In 2016 heeft de Regie der Gebouwen uit voorzorg voor eventuele verzakkingen een stabiliteitsstudie uitgevoerd op de heuvel waarop de Leeuw van Waterloo staat.

Historiek

De heuvel waarop de leeuw staat, werd in 1826 kunstmatig aangelegd met leemgrond uit de omliggende terreinen. Hij is 41 meter hoog, heeft een diameter van 169 meter en vertoont een helling van 30 graden, wat dicht bij de hoek van inwendige wrijving ligt van de materialen waaruit de heuvel bestaat. De ervaring leert dat hij over het geheel genomen stabiel is.

Zuidkant: stabiliteitsstudie en meetcampagnes

Nadat een verzakking werd vastgesteld, voornamelijk langs de zuidkant, tussen het uitkijkplatform en de sokkel van de leeuw, zijn er verschillende studies en metingen uitgevoerd.

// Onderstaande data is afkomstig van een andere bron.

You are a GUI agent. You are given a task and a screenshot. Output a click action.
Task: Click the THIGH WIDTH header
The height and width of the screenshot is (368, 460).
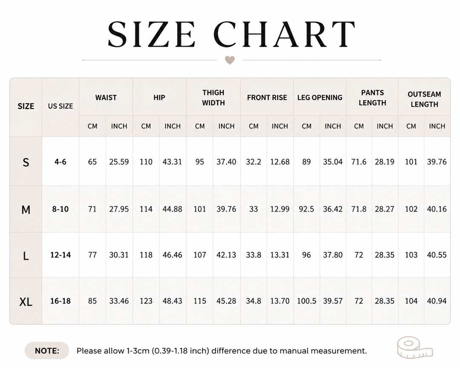coord(213,98)
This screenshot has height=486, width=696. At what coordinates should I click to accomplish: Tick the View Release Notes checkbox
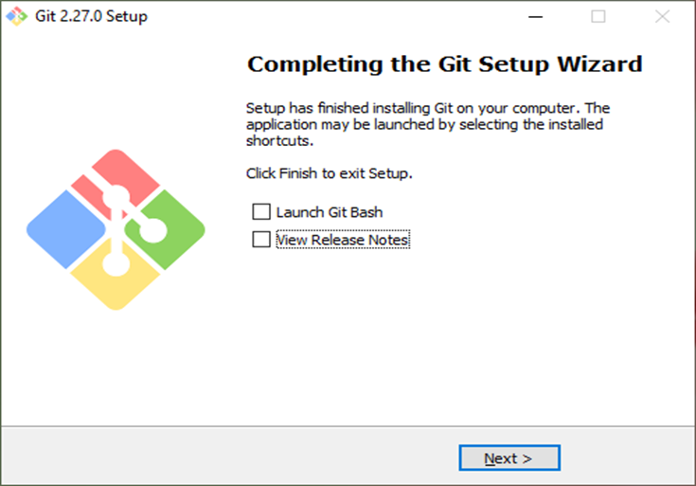point(261,240)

In 2010 heeft de Regie der Gebouwen een eerste meetcampagne uitgevoerd die bestond uit het plaatsen van 16 merkpunten aan de zuidkant en uit het opvolgen van de evolutie in de tijd aan de hand van maandelijkse metingen door een landmeter. Uit die campagne blijkt dat de punten niet bewegen en dat de heuvel dus stabiel genoeg is.

In 2016 heeft de Regie der Gebouwen een stabiliteitsstudie uitgevoerd, gevolgd door een tweede meetcampagne, die plaatsvond tussen september 2016 en augustus 2017. Er werden 16 meetpunten geplaatst op de helling en 2 meetpunten op de sokkel van de leeuw. Ook deze keer toonden de resultaten aan dat de Leeuw van Waterloo geen risico tot verzakking vertoont.

De onderzochte ruimte onder de sokkel van de leeuw is dus waarschijnlijk het resultaat van een verzakking die zich over een heel lange periode voordeed, maar die de stabiliteit van de hele heuvel niet opnieuw in vraag stelt.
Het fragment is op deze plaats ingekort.